Emerging markets are threatening to drag everybody down with them ' kicking and screaming
Emerging markets have proved they still have the power to shock. The asset class has not been in the news for some time, but recent developments suggest that those who always warned of the dubious quality of 'sub-merging' investments may be vindicated. This time, far from sinking quietly without trace, the sector is threatening to drag others down with it.
Following the last major emerging markets collapse in 1998, many governments learned some painful lessons, instituting reform programmes and building up foreign exchange reserves. But last year, they were again hit as Nasdaq went into freefall, provoking fears of a sharp slowdown in the US generally. International investors did not pause to make any fine distinctions between the tryers and the non-achievers among emerging markets. The 'flight to quality' became a stampede.
With the series of US rate cuts this year, sentiment steadied a little. Turkey muddled through a banking crisis, and the fallout from Argentina's problems was contained within the region. Asian stock markets appeared to offer good value when there was little to inspire and much to worry about in home markets.
Marketing campaigns highlighed the opportunities available in an asset class that had almost fallen off the global investment radar screen. The more positive outlook depended on the early pick-up in the US. A 'V'-shaped recovery was expected, even into the second quarter of this year. But as this failed to materialise, projections were revised to a 'U'-shaped curve in the second half of 2001. Now, even that is being questioned.
A turnaround in the US before year end would be a bonus, but it might arrive too late to put off the coming storm. Volatility in bigger markets is again rocking smaller ones. The summer break is an extra hazard. Traders are at their desks while policymakers are generally on holiday and, in the absence of any official guidance, they assume the worst. Previously discounted factors suddenly acquire renewed (negative) force.
Once again, it is threatened debt default in Argentina and the looming collapse of the peso currency's peg to the US dollar, which have inflamed fears of a meltdown in emerging markets. Brazil has been punished and Mexico, which is trying to restrain its strengthening currency, has been shaken.

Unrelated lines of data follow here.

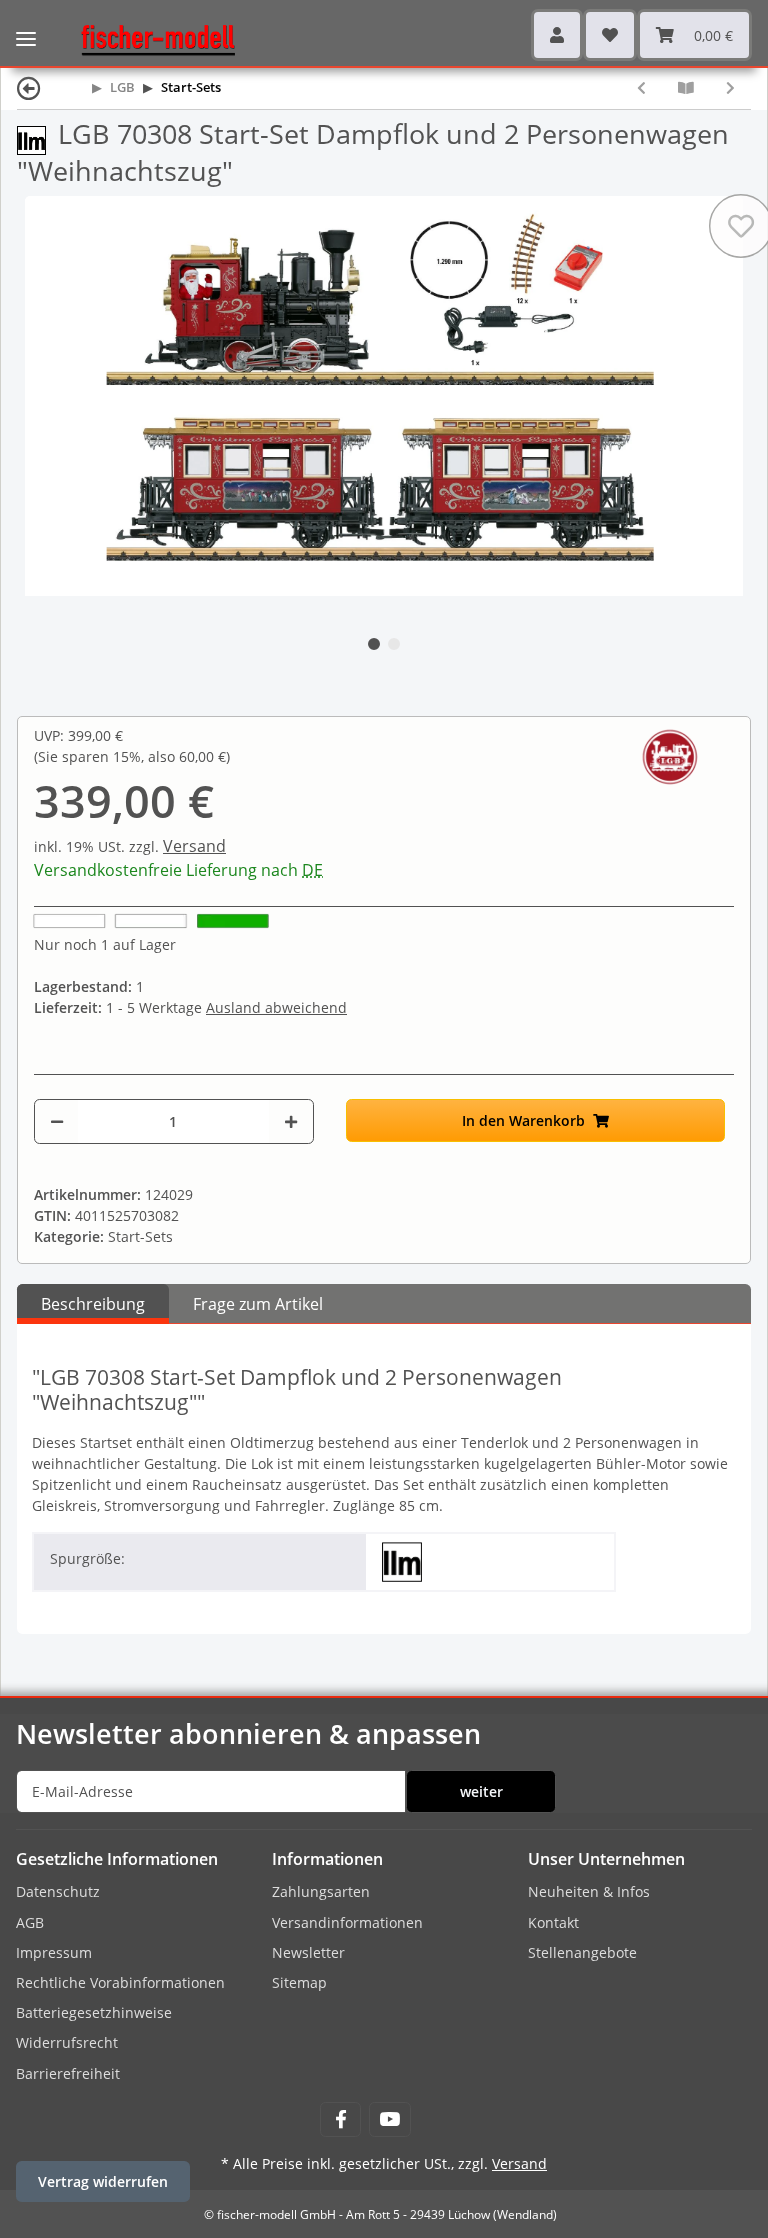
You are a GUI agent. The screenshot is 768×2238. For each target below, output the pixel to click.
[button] (557, 35)
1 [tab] (374, 644)
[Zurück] (29, 87)
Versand (194, 846)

Contagion from Latin America, most immediately visible in the widening spreads of local debt over US Treasuries, has quickly spread to Russia and other emerging markets, some of whom have worked hard in the last 10 years to shed the second-class tag. Poland, Hungary and Turkey like to consider themselves Euro-members-in-waiting. They do not need a currency crisis as they prepare their entry bids.
It is tempting to consign the latest bout of turbulence to the 'any other business' slot at the end of the investment agenda. But in an increasingly global market, non-correlation is not what it used to be. Investors who consider themselves 'risk averse' by selling foreign holdings and buying the home market index might have to think again.